Enfin, le texte indique que, si un accord définitif est conclu, les États‑Unis faciliteront avec leurs partenaires régionaux le déblocage d’un fonds d’environ 300 milliards de dollars pour la reconstruction et le développement économique de l’Iran, sans participation financière directe américaine. Les modalités précises seront finalisées lors de l’accord définitif.
Points de tension et incertitudes
Plusieurs passages du protocole laissent subsister des zones d’ombre : la nature exacte du calendrier de levée des sanctions, les mécanismes de supervision internationale du retrait des armes nucléaires potentielles et le détail de l’administration future du détroit d’Ormuz devront être précisés. L’Iran insiste sur son droit de souveraineté sur Ormuz et évoque la perception de redevances pour les services liés au passage maritime, ce qui pourrait modifier les équilibres antérieurs dans la région.
Le protocole évoque par ailleurs le retrait des forces américaines des abords de la République islamique dans les 30 jours suivant l’accord final ; mais, tant que le texte définitif n’est pas adopté et ratifié par le Conseil de sécurité, ces engagements restent fragiles et dépendants des négociations.

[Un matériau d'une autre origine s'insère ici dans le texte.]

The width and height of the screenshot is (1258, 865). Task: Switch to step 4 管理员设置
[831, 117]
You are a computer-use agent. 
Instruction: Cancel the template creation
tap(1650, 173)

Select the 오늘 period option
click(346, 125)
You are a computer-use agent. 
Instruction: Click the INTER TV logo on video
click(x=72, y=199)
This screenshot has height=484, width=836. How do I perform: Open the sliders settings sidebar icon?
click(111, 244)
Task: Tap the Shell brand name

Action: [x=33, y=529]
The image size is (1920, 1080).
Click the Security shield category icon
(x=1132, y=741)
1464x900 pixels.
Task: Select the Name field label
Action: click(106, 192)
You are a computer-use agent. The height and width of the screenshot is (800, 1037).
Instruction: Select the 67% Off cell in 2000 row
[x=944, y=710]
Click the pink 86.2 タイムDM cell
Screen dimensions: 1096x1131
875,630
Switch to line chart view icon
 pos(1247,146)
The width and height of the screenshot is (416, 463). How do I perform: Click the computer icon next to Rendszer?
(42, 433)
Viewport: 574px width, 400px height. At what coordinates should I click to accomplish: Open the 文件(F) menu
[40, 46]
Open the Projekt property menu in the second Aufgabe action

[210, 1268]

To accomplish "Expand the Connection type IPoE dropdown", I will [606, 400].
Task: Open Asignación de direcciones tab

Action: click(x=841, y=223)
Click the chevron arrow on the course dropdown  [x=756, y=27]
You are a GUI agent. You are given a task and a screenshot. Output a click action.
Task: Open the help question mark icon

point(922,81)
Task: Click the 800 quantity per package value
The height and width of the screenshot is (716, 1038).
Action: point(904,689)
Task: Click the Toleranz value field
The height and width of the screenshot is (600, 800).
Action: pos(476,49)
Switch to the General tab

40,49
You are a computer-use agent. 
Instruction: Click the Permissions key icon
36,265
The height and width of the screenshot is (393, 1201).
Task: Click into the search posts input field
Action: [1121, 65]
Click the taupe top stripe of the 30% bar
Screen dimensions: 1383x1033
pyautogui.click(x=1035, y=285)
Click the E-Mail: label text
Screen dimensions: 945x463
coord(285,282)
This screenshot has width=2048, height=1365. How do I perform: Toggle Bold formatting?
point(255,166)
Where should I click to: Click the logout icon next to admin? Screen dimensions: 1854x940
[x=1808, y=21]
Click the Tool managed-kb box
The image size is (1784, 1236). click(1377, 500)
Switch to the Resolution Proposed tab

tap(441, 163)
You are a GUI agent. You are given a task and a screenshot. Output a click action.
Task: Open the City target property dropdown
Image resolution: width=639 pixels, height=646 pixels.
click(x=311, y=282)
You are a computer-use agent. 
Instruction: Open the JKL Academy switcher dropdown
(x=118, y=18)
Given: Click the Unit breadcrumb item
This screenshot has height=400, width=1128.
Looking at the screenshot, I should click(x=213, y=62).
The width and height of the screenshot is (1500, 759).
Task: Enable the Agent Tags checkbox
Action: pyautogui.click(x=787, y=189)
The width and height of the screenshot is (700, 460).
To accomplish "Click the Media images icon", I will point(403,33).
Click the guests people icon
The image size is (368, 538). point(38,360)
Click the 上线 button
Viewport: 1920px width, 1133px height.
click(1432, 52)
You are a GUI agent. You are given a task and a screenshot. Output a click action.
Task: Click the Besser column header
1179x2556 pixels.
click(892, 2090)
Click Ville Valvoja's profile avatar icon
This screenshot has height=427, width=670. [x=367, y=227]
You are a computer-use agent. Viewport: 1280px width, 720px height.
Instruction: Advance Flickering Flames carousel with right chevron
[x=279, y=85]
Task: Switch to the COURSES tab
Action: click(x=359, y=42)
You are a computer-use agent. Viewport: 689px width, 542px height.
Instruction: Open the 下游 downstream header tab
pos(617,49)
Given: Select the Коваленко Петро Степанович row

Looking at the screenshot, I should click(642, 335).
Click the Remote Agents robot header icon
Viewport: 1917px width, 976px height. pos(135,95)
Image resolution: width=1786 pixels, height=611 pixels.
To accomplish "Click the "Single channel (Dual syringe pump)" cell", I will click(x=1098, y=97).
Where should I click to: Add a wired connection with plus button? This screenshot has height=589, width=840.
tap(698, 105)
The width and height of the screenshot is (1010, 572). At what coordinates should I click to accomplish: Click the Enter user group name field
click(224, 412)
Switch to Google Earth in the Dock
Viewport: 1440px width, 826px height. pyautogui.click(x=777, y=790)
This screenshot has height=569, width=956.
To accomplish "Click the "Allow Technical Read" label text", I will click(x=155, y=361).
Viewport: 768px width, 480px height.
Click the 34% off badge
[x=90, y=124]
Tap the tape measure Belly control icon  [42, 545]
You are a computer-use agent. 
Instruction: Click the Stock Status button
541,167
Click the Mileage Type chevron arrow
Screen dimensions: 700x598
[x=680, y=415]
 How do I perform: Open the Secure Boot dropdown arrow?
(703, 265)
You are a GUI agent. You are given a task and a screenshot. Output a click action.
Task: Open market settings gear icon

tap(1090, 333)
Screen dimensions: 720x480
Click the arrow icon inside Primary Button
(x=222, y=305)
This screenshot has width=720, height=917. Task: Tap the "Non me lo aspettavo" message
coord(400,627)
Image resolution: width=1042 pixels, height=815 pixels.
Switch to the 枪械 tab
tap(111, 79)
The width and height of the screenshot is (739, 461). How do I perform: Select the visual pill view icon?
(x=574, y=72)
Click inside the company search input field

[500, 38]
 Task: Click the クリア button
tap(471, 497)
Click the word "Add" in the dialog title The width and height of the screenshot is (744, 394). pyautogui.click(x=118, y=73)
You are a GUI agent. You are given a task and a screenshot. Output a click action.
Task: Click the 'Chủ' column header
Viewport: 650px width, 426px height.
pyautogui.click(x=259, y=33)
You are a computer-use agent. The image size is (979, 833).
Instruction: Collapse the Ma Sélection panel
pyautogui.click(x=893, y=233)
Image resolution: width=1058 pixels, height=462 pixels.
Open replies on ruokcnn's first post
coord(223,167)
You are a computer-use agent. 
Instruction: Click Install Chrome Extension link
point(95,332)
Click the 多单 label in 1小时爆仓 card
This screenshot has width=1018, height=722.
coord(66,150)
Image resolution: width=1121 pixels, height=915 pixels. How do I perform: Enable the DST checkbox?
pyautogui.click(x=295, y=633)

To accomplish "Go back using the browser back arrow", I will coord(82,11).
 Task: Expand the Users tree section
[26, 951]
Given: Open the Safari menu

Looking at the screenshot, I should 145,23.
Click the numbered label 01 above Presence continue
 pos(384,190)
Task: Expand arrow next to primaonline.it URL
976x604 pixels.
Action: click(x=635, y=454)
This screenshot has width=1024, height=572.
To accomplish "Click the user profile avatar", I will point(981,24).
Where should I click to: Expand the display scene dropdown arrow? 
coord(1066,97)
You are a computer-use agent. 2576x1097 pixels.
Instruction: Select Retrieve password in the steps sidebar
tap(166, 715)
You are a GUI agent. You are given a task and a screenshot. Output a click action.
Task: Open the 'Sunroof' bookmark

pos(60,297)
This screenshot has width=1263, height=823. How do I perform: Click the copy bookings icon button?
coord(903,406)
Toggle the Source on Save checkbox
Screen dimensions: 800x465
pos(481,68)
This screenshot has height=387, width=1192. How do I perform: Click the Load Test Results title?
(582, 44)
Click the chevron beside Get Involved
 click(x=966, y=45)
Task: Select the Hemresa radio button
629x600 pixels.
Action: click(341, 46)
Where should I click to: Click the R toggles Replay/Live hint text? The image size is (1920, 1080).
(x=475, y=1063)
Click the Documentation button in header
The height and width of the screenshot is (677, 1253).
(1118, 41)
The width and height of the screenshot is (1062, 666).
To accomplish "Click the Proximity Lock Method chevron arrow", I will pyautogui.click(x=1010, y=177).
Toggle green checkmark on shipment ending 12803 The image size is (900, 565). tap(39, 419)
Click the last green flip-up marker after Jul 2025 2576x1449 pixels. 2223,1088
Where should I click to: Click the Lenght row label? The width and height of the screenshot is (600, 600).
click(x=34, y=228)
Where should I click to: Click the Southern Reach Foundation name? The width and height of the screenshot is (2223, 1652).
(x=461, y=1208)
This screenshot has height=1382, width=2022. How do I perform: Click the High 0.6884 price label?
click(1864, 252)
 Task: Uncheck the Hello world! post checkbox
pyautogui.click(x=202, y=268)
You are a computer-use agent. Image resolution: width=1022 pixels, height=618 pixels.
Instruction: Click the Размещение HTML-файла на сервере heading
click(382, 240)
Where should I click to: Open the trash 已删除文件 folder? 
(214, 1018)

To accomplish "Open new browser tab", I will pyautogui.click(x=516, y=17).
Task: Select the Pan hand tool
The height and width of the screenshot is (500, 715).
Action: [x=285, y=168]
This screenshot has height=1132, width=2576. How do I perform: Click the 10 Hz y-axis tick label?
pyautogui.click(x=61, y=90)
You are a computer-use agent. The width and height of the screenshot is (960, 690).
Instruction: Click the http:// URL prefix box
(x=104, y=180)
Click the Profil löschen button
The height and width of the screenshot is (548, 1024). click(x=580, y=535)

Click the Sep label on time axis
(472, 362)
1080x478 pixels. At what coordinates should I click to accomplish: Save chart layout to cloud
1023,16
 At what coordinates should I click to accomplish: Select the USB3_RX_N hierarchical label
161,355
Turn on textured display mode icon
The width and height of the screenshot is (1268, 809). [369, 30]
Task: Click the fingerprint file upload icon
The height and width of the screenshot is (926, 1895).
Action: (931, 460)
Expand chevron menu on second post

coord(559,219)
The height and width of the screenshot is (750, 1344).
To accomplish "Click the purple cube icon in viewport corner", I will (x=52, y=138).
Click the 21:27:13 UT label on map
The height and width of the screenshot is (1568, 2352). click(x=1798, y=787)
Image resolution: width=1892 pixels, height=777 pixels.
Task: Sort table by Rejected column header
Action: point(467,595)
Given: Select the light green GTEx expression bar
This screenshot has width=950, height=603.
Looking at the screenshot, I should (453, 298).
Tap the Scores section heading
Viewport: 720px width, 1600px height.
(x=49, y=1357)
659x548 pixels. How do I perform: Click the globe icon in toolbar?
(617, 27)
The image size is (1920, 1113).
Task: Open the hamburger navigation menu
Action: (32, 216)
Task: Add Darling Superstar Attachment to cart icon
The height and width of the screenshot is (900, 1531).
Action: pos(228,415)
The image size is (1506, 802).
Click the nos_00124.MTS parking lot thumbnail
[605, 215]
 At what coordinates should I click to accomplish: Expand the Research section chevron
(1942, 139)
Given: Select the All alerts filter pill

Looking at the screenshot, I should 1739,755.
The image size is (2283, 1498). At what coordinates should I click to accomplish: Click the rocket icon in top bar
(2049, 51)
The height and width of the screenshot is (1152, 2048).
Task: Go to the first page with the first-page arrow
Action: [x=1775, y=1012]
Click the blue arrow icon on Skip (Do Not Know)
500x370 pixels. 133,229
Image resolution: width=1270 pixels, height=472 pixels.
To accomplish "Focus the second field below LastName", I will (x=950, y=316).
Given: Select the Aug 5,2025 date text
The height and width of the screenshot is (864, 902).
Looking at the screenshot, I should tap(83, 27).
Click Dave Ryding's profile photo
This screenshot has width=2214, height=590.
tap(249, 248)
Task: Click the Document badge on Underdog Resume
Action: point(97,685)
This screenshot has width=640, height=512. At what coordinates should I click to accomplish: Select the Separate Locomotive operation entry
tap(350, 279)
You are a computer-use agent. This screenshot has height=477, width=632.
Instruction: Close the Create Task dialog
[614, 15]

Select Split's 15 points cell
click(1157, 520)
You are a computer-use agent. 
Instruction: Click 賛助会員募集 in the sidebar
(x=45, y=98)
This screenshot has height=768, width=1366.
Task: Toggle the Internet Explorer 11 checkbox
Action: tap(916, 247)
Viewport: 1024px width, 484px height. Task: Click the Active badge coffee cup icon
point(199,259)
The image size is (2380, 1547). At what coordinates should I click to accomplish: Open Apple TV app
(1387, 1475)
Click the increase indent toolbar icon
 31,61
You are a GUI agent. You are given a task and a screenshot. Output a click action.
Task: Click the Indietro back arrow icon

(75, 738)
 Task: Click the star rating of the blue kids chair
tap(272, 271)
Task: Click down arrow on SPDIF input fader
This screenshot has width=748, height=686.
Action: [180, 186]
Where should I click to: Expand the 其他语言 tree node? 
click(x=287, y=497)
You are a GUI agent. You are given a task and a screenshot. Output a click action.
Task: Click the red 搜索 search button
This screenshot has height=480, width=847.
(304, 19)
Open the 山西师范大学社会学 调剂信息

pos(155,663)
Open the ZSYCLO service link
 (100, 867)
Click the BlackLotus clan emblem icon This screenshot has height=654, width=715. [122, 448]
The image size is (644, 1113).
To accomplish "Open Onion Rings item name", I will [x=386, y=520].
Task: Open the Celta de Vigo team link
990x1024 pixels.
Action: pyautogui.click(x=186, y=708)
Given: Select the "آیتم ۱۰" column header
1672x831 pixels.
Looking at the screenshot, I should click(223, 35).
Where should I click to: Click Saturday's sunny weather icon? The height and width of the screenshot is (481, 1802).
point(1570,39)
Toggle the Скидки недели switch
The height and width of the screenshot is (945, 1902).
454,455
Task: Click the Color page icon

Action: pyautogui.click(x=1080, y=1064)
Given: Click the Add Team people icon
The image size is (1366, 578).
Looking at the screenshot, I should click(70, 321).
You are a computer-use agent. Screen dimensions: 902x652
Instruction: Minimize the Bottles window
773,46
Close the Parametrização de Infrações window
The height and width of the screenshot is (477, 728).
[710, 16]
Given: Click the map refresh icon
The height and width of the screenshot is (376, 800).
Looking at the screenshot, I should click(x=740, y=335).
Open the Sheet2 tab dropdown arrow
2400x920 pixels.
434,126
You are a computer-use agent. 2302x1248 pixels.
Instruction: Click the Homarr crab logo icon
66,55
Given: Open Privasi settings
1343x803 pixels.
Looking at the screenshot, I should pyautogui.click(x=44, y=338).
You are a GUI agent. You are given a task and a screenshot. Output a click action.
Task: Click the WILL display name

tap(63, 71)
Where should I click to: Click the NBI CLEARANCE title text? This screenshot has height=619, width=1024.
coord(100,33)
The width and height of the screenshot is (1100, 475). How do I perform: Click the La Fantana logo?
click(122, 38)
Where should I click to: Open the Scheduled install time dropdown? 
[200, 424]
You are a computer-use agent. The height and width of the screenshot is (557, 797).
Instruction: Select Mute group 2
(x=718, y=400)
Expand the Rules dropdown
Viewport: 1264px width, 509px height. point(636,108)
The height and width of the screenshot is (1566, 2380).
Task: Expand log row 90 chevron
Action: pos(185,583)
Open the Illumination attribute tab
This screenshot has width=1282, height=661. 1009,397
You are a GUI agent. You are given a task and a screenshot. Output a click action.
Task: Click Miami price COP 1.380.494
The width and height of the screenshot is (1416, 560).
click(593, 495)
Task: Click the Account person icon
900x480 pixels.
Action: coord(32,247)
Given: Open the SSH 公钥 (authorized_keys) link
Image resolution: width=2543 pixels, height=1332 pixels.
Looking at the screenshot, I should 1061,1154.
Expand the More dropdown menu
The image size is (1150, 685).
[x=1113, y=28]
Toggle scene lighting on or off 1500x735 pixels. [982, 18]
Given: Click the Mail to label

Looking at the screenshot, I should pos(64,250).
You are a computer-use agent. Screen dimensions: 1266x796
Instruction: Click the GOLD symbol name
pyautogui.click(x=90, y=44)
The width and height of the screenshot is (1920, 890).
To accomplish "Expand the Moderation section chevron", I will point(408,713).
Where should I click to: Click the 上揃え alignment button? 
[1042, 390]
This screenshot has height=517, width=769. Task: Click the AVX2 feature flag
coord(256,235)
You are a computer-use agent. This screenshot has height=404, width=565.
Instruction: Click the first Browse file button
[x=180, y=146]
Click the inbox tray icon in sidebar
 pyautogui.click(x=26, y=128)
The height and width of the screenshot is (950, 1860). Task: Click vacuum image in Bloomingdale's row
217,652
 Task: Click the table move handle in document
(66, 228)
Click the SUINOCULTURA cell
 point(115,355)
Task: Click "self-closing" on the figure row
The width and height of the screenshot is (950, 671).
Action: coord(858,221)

Évaluation de la fiabilité des sources citées
L’article original mentionne des informations provenant d’« responsables américains dans les médias » et de l’agence de presse officielle iranienne IRNA, ainsi qu’une réaction de l’ancien président Barack Obama diffusée sur la chaîne ABC. IRNA, organe officiel de l’État iranien, reflète la position gouvernementale et doit être utilisé en connaissance de cause : fiable pour restituer la version iranienne, mais à recouper avec des sources indépendantes. Les « responsables américains » cités anonymement dans les médias fournissent des éléments souvent vérifiables, mais l’anonymat réduit la traçabilité et la vérifiabilité de ces déclarations. ABC, média établi, est une source crédible pour la citation d’un ancien responsable public, mais son interprétation politique reste celle du commentateur interviewé. En somme, les sources citée offrent des angles complémentaires ; leur fiabilité est variable et nécessite confirmation croisée pour les points cruciaux du protocole.
En l’état, le protocole décrit des engagements importants mais conditionnels : la prudence reste de mise jusqu’à la conclusion et la ratification définitives.